Here are two guys perplexed by labels, rubrics and categories and the difficulties attending their use.
Tony Jones sat down and puzzled at length before writing: [Emergents] "have a particular antipathy toward rubrics, labels, and categorizations. They seem to us convenient ways of boxing someone in, which all too often leads to writing someone off."
First is Dave Doran, the Barney Fife of Fundamentalism, a man who has devoted his life to the confusion of seminarians, (often by means of boxing in and writing off). Now those seminarians are seeking accommodations in a part of town he disapproves of. He attributes this emigration to confusing labels.
I guess I find myself back at a spot where most of these discussions end for me these days. I think they are all handicapped by the use of labels from the 20th century which no longer fit and, therefore, don't serve the discussion well. By thinking of three circles-new evangelicalism, conservative evangelicalism, and fundamentalism-all of the energy of the discussion goes into who's in and who's out. The unavoidable problem, though, is that nobody can define in and out at this stage of the game. So, where I differ with Bauder is that I don't think that we can say anything definitive about a group. We need to look at individual men and ministries, find out what they believe and how they apply those beliefs, and then draw our conclusions.
---Dave Doran, president of a Fundamentalist seminary
The second is Tony Jones, the Mr. Bean of Emergence, who understands conservatism just as well as Mike Morrell does. He too boxes in and writes off, but he does it from the other end of the spectrum.
Please allow me a tangent: Was Thomas Aquinas a "liberal" or a "conservative"? Well, we might at first paint him a conservative, for he rescued orthodox Christianity from a particularly stagnant period by recovering - i.e., conserving - scripture and tradition. But how did he do that? By entering into a thoroughgoing dialogue with the Aristotelian philosophy of medieval Islam. I daresay that if a theologian today were to admit that he or she was dipping into the wells of Muslim philosophy in order undergird Christian theology, that theologian would be condemned as having slipped off the slippery slope.
My point is that the question, Was Thomas a conservative or a liberal? is nonsensical, because "liberalism" and "conservatism" are modern categories, linked to modern (read, analytic) philosophical presuppositions.

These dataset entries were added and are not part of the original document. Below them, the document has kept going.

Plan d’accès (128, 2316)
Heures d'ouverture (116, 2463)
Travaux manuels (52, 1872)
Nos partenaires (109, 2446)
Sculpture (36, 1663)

If I can make the point even more strongly, they are not theological categories. Thomas was not a liberal or a conservative, Paul was not a liberal or a conservative, Jesus was not a liberal or a conservative. And, if I may be so bold, I am not a liberal or a conservative. Those non-theological categories become less helpful each day. I suggest we stop using them. OK, end of tangent.
---Tony Jones, ex-national coordinator of Emergent Village
How do you suppose a good man might live in a world defined by Deputy Fifes and Mr. Beans?